Each Sunday I post the five best health and fitness articles I’ve found in the last week.


I scan the net, filter out the nonsense, and only give you the info that’s worth your time.


5 Superfoods That Aren’t as Super as You Think – Mark Guararie, Men’s Health


I really don’t like the word “superfood”, mostly because it’s an annoying marketing word, but also because what people think of as superfoods are actually not that good for you. Raw kale? Tastes like crap, and it’s hard to digest. Fresh pressed juice? Makes me retch, and full of sugar.


This article does a good job debunking some fake superfoods.




Skinny and Weak? Here Are the Top 5 Things You’re Doing Wrong – Chris Tutela, elitefts


When I meet new clients, we always talk about their most recent training experience: What have they been doing in the gym? What exercises do they choose? I then have them talk me through a typical workout.

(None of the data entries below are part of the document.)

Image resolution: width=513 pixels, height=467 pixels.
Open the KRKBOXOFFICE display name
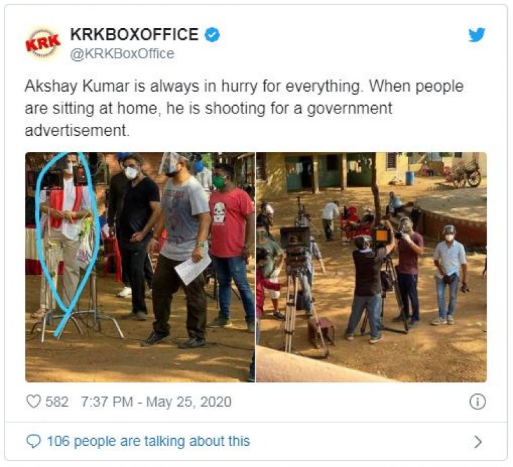click(134, 35)
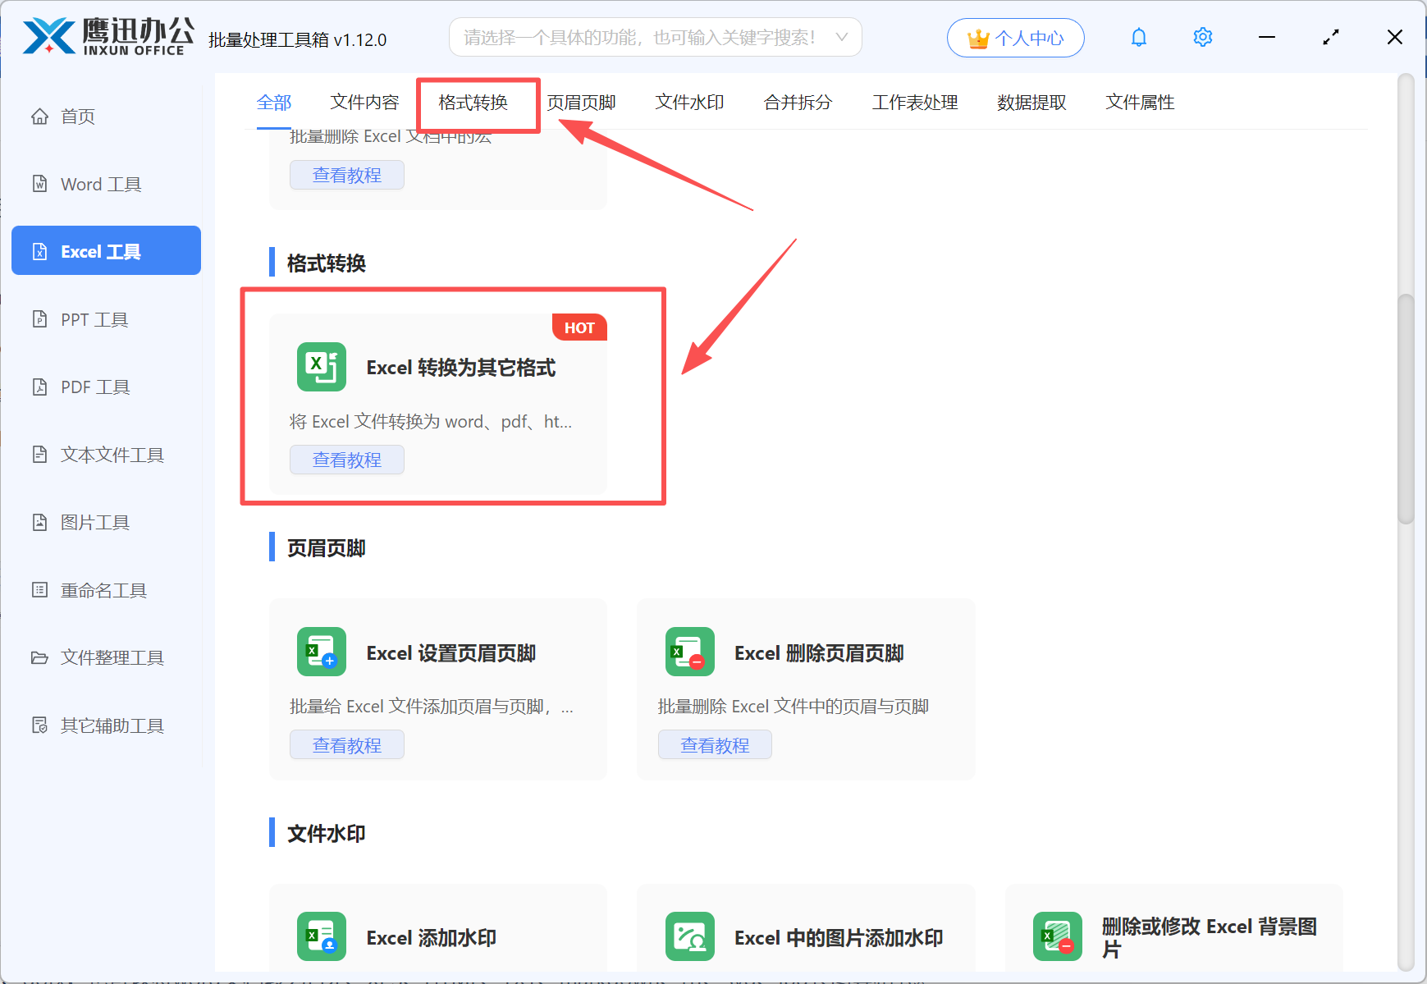This screenshot has height=984, width=1427.
Task: Expand the function search dropdown arrow
Action: (x=841, y=38)
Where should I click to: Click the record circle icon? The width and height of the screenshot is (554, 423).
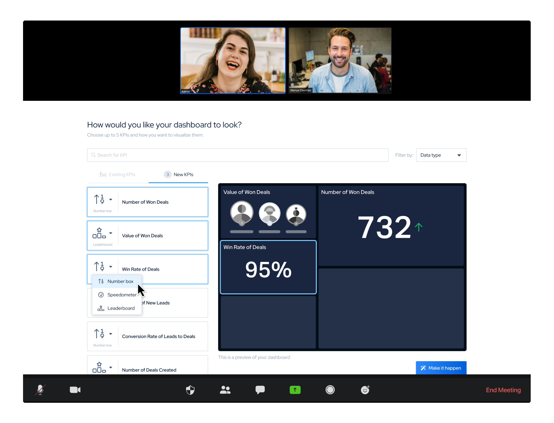[x=330, y=390]
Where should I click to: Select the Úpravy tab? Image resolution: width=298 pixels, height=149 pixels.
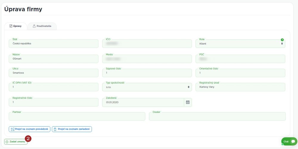tap(15, 26)
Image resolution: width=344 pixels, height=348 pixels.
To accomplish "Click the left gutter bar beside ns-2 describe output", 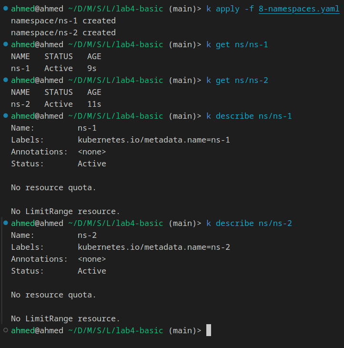I will (2, 271).
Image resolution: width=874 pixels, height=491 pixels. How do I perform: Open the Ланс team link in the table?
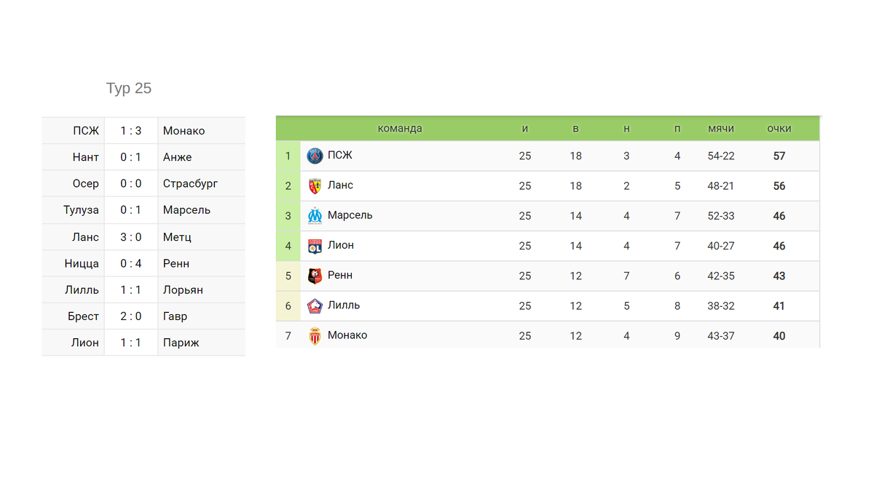340,185
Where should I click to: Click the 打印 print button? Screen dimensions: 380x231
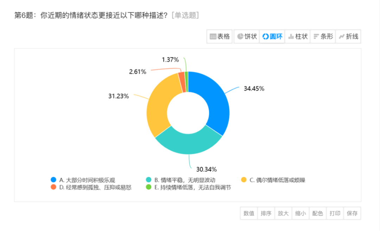[335, 213]

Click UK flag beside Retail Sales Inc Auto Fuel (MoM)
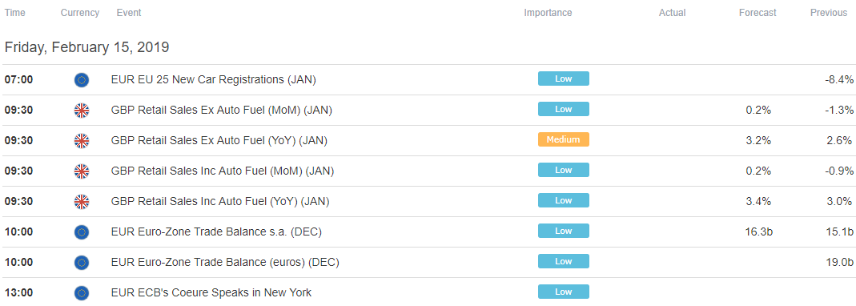point(82,171)
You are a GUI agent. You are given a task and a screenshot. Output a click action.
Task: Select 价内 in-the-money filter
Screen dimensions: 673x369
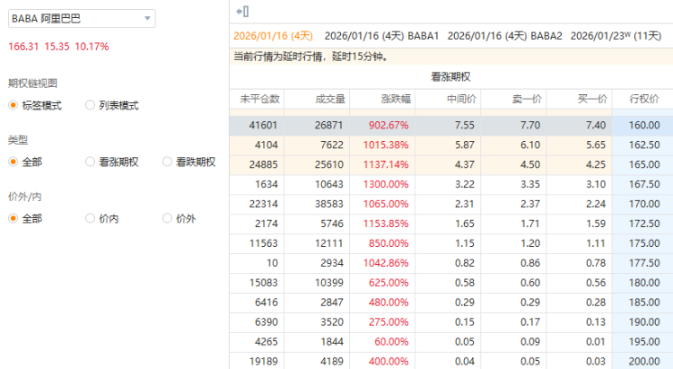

This conversation is an extremely useful discussion because it highlights bad habits the client might have developed that could be preventing progress.


And the article I’ve linked to above describes five mistakes I see most beginners make when they start strength training.




Keto for Women: 7 Tips to Make it Work – Mark Sisson, Mark’s Daily Apple


I’m sometimes asked if women should lift weights in the same way as men, and my answer is always yes!


But when it comes to low carb diets, especially keto, women often have to make small tweaks. Generally speaking, men do a little better transitioning to, and then maintaining, a ketogenic diet.


This article gives some useful tips for women looking to become fat burning machines.




Exercise as an Antidepressant – Douglas Perry, Breaking Muscle


More and more evidence is coming out that shows just how good exercise can be for depression and anxiety.


I always feel amazing after an hour of lifting weights.




The Myths of Calories, Part 1 and Part 2 – Strength Sensei


Loved this two-part article.


I’ve been telling people for years that the quality of the calories you consume is just as important as the quantity.


In other words, you’ll get very different results eating 2000 calories of whole foods vs. 2000 calories of junk food.


This article goes deep into the science behind why this is the case.